Estos días de vacaciones he leído un libro por el que hace tiempo que sentía curiosidad. Se titula Primates of Park Avenue y su autora es una antropóloga llamada Wednesday Martin. En él, analiza sus experiencias entre las madres más hipermadres posibles: las habitantes del llamado Upper East Side de Manhattan, Nueva York, el barrio más rico de una de las ciudades donde hay más dinero del mundo.
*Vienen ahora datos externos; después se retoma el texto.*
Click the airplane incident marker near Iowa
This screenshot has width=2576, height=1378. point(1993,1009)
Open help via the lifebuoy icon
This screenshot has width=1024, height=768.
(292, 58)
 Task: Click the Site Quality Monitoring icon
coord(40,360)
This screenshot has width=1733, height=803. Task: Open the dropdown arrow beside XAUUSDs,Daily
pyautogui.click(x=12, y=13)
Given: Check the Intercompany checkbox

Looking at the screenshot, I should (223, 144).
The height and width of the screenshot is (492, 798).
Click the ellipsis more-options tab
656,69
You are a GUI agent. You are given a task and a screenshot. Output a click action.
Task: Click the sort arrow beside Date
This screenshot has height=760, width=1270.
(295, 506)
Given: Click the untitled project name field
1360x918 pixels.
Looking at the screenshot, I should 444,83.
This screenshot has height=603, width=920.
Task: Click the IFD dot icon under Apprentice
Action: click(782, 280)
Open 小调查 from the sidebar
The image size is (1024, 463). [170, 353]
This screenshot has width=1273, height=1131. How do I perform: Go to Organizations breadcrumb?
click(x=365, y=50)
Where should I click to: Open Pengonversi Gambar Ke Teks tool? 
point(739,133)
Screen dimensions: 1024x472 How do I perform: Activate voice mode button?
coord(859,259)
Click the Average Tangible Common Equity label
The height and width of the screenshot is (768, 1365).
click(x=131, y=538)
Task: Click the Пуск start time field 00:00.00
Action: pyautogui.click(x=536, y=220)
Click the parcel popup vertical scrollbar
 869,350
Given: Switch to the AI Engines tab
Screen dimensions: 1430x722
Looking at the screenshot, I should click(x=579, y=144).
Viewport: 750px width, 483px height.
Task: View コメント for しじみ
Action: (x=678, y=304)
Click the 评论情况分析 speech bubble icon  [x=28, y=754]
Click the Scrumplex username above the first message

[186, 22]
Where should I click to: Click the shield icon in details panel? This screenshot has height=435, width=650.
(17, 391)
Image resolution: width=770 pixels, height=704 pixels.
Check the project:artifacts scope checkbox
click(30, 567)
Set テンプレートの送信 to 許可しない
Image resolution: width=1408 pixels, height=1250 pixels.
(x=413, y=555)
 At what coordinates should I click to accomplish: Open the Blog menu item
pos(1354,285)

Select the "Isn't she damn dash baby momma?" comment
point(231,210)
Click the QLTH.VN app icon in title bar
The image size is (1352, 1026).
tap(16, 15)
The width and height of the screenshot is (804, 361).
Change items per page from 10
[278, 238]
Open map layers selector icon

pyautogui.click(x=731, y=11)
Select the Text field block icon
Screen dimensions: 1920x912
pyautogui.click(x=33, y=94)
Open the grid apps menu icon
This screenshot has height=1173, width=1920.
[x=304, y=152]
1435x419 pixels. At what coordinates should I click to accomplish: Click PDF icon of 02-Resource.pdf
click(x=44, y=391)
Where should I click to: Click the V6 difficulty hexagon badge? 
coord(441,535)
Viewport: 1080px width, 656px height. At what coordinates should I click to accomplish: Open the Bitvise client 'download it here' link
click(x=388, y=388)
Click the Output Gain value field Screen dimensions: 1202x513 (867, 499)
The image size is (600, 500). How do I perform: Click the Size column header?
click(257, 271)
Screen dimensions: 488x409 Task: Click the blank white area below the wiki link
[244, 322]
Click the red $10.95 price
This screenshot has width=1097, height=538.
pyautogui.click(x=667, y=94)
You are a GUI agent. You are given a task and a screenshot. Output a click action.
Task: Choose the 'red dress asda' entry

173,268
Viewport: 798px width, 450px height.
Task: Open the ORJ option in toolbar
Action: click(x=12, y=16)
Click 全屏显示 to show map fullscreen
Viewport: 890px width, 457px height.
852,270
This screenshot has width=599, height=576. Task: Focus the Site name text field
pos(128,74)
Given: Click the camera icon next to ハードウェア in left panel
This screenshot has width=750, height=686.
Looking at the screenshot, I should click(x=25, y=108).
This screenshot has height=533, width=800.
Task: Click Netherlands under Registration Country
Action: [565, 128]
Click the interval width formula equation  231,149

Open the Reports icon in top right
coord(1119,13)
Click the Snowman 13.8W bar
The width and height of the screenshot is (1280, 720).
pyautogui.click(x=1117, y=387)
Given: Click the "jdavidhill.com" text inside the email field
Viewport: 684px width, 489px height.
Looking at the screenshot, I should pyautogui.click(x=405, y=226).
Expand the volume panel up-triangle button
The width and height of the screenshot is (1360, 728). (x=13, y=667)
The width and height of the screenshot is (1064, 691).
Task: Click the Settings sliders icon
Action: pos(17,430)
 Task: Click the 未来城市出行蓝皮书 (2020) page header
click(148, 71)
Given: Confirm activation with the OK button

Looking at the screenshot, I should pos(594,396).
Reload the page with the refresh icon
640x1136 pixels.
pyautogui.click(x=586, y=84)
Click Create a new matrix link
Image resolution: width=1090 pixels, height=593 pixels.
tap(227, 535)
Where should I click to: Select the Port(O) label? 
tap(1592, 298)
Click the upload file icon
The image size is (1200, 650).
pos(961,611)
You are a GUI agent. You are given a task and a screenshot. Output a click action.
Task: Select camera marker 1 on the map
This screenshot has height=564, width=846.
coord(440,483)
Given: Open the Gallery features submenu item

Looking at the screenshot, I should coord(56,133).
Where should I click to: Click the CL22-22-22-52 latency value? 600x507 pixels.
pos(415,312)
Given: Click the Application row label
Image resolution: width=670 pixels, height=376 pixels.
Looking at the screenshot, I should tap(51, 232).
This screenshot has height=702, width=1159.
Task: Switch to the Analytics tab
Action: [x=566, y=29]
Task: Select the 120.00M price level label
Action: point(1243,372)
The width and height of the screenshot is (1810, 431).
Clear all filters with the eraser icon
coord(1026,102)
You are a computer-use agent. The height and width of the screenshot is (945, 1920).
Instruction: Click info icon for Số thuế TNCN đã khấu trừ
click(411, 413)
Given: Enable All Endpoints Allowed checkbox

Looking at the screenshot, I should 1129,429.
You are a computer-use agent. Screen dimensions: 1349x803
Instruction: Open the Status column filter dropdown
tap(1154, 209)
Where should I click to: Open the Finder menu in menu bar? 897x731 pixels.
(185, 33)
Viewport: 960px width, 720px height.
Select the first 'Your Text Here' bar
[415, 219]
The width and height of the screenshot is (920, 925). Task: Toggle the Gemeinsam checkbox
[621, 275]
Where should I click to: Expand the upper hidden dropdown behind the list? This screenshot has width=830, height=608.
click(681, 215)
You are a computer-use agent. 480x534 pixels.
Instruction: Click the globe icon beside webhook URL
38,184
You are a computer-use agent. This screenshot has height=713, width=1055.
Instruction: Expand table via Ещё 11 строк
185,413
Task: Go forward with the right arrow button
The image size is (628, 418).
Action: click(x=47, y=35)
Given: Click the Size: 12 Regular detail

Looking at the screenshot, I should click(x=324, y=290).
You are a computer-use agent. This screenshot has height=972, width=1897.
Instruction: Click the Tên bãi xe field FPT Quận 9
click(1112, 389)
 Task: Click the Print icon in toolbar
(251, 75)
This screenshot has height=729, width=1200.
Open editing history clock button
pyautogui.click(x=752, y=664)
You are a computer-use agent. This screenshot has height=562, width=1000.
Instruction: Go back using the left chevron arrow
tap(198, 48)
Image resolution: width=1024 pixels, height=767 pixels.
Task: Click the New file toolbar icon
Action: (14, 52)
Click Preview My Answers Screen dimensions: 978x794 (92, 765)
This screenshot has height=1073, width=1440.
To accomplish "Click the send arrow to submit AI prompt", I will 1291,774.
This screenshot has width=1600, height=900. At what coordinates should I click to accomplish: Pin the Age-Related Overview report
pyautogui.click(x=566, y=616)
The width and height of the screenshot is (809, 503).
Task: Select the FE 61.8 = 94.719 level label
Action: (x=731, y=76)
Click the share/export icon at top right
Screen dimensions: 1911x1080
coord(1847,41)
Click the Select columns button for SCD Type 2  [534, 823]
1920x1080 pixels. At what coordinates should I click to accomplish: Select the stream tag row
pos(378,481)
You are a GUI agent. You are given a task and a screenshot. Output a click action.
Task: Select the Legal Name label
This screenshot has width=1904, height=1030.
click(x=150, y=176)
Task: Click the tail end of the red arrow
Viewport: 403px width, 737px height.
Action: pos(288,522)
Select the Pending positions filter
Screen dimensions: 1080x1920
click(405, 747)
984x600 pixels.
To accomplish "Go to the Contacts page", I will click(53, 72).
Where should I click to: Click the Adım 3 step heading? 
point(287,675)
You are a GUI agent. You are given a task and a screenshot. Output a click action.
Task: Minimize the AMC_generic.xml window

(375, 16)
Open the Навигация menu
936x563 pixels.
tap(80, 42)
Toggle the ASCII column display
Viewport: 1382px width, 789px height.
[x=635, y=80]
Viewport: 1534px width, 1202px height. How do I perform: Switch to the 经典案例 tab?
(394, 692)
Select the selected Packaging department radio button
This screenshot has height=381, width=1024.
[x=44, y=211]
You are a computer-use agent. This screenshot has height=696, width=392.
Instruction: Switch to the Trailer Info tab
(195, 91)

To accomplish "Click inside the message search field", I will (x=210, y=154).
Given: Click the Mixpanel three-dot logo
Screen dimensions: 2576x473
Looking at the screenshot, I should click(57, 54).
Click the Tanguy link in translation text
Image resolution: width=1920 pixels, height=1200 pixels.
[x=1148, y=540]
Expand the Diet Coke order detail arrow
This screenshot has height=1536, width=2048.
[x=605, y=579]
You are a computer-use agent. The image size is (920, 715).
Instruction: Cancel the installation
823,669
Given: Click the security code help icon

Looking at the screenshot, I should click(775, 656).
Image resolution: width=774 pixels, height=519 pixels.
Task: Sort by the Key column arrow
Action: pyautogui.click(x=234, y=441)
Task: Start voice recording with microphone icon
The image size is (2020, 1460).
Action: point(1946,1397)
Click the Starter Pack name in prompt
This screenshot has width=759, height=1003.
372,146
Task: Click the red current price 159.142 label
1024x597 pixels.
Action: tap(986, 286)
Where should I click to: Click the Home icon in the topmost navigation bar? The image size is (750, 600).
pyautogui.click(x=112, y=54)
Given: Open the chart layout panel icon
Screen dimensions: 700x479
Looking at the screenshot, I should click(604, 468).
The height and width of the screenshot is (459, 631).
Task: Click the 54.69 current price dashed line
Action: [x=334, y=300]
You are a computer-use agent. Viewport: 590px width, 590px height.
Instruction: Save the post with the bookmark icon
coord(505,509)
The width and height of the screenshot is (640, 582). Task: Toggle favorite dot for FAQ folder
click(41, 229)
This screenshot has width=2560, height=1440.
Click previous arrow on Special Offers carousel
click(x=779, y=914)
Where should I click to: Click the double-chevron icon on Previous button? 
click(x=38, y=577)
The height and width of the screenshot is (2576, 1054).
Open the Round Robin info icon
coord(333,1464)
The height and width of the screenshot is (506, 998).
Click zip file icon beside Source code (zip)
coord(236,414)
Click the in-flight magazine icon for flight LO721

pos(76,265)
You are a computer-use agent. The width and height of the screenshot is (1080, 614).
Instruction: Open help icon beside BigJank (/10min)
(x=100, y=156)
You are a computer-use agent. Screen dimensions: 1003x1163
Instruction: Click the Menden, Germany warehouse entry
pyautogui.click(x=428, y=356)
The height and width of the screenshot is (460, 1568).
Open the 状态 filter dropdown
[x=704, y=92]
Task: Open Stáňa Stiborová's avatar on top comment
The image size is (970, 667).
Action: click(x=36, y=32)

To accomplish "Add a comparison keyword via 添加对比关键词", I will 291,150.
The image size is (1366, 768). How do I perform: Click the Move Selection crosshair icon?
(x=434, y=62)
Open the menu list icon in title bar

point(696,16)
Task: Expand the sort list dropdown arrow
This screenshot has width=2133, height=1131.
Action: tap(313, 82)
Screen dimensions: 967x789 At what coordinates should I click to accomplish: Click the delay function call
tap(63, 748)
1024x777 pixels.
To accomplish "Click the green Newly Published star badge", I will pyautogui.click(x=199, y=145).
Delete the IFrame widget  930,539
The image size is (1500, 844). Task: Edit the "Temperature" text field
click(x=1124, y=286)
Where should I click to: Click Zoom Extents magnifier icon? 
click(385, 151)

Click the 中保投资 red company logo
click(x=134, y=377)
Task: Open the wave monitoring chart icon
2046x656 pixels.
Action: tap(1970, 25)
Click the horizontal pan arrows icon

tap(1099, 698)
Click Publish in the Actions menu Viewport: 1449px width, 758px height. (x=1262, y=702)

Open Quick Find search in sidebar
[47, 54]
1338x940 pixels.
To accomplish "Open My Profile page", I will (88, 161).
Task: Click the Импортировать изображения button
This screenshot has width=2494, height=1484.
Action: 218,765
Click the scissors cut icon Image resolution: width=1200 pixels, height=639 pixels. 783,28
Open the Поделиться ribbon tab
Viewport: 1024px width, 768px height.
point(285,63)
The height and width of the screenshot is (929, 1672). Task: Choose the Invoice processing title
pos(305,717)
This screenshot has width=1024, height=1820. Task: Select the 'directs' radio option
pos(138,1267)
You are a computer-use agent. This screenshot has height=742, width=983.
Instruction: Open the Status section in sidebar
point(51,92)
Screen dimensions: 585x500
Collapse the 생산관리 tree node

El libro, que no está traducido al español, me llamó la atención en su día porque en una reseña del mismo en El País se citaba una figura laboral ciertamente llamativa: «Consultores de juego para niños de cuatro años que no saben jugar porque no tiene tiempo para jugar».
Tuve que comprarlo para comprobar la veracidad de esa información, que Martin facilita en las primeras páginas. Efectivamente, la autora habla de niños de cuatro años que no saben jugar porque: «No tienen tiempo para jugar debido a sus numerosas clases de enriquecimiento personal —francés, chino mandarín, cocina, golf, tenis, voz…— después del parvulario».
Este fenómeno, el no tener tiempo para jugar, no se da únicamente en este barrio neoyorquino, donde las madres pasean con bolsos que cuestan miles de dólares y los niños ven normal subirse a un jet privado. La hiperocupación de los niños en los países más ricos —una de las derivadas de la hiperpaternidad—, es algo cada vez más normal. Sin embargo, en lugares como el Upper East Side, alcanza cotas superlativas.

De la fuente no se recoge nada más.